The Attorney General's Office (AGO) has completed a search at the Ministry of Energy and Mineral Resources' Directorate General of Oil and Gas (Ditjen Migas). The search was conducted across three rooms.
"The search took place in three rooms: first, the director's office for upstream business development; second, the director's office for downstream business development; and third, the office of the secretary of the Directorate General of Oil and Gas," said Harli Siregar, Head of Public Relations at the Attorney General's Office, to reporters on Monday, February 10, 2025.
"During the search, investigators from the Directorate of Investigation at the Special Crimes Directorate (Jampidsus) found five boxes of documents, 15 mobile phones, one laptop, and empty soft files," he added.
Harli explained that the search is part of an investigation into a suspected corruption case related to the management of crude oil and refinery products at PT Pertamina (Persero), its sub-holdings, and contractor work agreements between 2018 and 2023.

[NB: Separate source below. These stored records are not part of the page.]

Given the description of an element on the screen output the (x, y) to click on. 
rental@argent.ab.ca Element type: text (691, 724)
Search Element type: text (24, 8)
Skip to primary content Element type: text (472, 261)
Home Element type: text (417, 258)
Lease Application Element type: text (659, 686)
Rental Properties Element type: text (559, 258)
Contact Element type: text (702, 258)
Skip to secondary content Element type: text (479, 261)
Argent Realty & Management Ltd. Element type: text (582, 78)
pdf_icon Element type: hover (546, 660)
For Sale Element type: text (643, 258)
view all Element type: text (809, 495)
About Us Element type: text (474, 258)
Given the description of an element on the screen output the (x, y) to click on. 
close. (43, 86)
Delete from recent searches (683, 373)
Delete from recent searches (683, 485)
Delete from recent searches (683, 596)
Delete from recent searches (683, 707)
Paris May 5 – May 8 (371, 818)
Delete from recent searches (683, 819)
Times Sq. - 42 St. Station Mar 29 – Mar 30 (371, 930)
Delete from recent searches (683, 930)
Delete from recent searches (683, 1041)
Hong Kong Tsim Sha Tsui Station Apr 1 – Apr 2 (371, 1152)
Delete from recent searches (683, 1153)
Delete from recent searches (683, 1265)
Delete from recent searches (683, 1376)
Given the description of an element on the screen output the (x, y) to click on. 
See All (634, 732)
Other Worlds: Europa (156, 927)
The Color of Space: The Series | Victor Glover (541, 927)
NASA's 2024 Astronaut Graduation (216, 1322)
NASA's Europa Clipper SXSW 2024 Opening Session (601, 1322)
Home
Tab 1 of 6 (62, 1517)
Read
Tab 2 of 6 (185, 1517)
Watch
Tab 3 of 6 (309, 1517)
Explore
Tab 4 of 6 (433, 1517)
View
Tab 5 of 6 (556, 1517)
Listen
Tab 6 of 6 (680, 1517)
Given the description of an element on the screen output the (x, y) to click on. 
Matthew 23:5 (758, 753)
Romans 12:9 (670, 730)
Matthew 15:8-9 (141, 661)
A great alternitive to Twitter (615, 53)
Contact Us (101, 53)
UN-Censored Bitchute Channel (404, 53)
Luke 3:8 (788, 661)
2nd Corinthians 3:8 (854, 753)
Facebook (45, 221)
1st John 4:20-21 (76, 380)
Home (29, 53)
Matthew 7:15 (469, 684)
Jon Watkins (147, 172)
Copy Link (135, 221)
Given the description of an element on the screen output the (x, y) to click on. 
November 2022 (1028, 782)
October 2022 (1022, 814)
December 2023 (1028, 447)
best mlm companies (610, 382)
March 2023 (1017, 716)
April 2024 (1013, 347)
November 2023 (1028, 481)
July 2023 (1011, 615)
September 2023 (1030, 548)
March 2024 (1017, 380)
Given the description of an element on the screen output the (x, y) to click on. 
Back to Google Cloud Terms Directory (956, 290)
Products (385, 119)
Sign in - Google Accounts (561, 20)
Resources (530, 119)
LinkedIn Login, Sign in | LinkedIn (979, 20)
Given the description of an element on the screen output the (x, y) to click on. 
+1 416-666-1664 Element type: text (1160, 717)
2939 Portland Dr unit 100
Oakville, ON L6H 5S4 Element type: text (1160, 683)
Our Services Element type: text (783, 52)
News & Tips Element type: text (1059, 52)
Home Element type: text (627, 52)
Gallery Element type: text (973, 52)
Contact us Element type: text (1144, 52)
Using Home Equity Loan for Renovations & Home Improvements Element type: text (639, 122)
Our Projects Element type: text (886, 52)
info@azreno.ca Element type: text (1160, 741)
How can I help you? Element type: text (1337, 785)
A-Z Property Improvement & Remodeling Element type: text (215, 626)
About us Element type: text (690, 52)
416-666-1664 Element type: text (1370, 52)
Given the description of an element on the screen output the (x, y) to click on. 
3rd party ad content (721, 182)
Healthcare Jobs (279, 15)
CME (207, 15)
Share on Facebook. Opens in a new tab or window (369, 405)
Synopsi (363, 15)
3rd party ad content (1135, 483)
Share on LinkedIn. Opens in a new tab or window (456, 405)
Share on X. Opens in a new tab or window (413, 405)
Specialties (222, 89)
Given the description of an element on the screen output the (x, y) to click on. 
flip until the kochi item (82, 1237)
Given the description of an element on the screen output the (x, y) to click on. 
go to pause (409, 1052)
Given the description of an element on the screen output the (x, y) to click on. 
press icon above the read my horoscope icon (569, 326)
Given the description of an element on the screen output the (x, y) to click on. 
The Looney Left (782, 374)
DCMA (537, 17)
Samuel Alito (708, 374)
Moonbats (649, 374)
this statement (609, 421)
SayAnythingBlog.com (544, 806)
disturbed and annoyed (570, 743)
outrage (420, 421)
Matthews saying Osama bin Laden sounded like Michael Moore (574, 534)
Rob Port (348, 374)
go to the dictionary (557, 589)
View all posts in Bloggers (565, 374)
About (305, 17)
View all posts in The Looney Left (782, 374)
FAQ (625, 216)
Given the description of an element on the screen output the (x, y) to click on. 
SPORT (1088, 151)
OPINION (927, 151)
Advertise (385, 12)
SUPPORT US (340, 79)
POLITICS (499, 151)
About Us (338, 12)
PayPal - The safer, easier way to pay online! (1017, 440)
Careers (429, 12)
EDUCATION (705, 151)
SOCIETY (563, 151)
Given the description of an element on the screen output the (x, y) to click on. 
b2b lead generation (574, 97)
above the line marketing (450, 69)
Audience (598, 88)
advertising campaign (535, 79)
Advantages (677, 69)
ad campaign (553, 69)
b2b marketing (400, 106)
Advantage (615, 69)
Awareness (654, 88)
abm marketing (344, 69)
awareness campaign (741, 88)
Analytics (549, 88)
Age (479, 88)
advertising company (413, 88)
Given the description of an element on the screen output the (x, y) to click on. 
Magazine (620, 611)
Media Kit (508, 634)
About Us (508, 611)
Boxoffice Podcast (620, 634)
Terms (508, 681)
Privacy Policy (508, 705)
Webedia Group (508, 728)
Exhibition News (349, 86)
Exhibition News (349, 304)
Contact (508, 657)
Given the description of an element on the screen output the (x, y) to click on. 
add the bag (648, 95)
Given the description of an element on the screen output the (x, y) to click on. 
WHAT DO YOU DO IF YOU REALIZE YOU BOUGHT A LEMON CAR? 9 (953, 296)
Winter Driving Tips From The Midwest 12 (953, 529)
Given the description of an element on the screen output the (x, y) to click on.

Read also: AGO names five tin mining firms as suspects in illegal mining case
The case stems from the government’s issuance of Ministerial Regulation (Permen) ESDM No. 42/2018, which prioritizes domestic crude oil to meet national demand.
"The regulation mandates PT Pertamina to source domestically produced crude oil to fulfill national needs and those of private Production Sharing Contractors (KKKS)," Harli said.
Under this policy, the crude oil owned by private KKKS must first be offered to PT Pertamina (Persero). However, if Pertamina rejects the offer, the private KKKS may use the rejection to apply for an export recommendation.
In practice, Pertamina’s refinery sub-holding, PT Kilang Pertamina Internasional (PT KPI), is suspected of attempting to bypass this agreement.
"In practice, private KKKS and Pertamina—specifically ISC and/or PT KPI—tried to avoid the agreement in various ways when offering crude oil," he said.
Additionally, during this period, state-owned crude oil and condensate (MMKBN) were exported due to reduced refinery intake capacity, allegedly justified by the COVID-19 pandemic. Meanwhile, Pertamina continued to import crude oil to meet refinery intake needs.
"The export of MMKBN led to domestically processable crude oil being replaced by imported crude oil. This has become a recurring practice by PT Pertamina, which continues to rely on crude oil imports," Harli concluded.
In response, the Ministry of Energy and Mineral Resources (ESDM) expressed its respect for the legal processes being conducted in accordance with applicable regulations following the AGO's visit to the Directorate General of Oil and Gas.
The ministry’s Bureau of Communications, Public Information Services, and Cooperation emphasized that the ministry fully respects the actions taken by law enforcement authorities and remains committed to cooperation, all while upholding the presumption of innocence.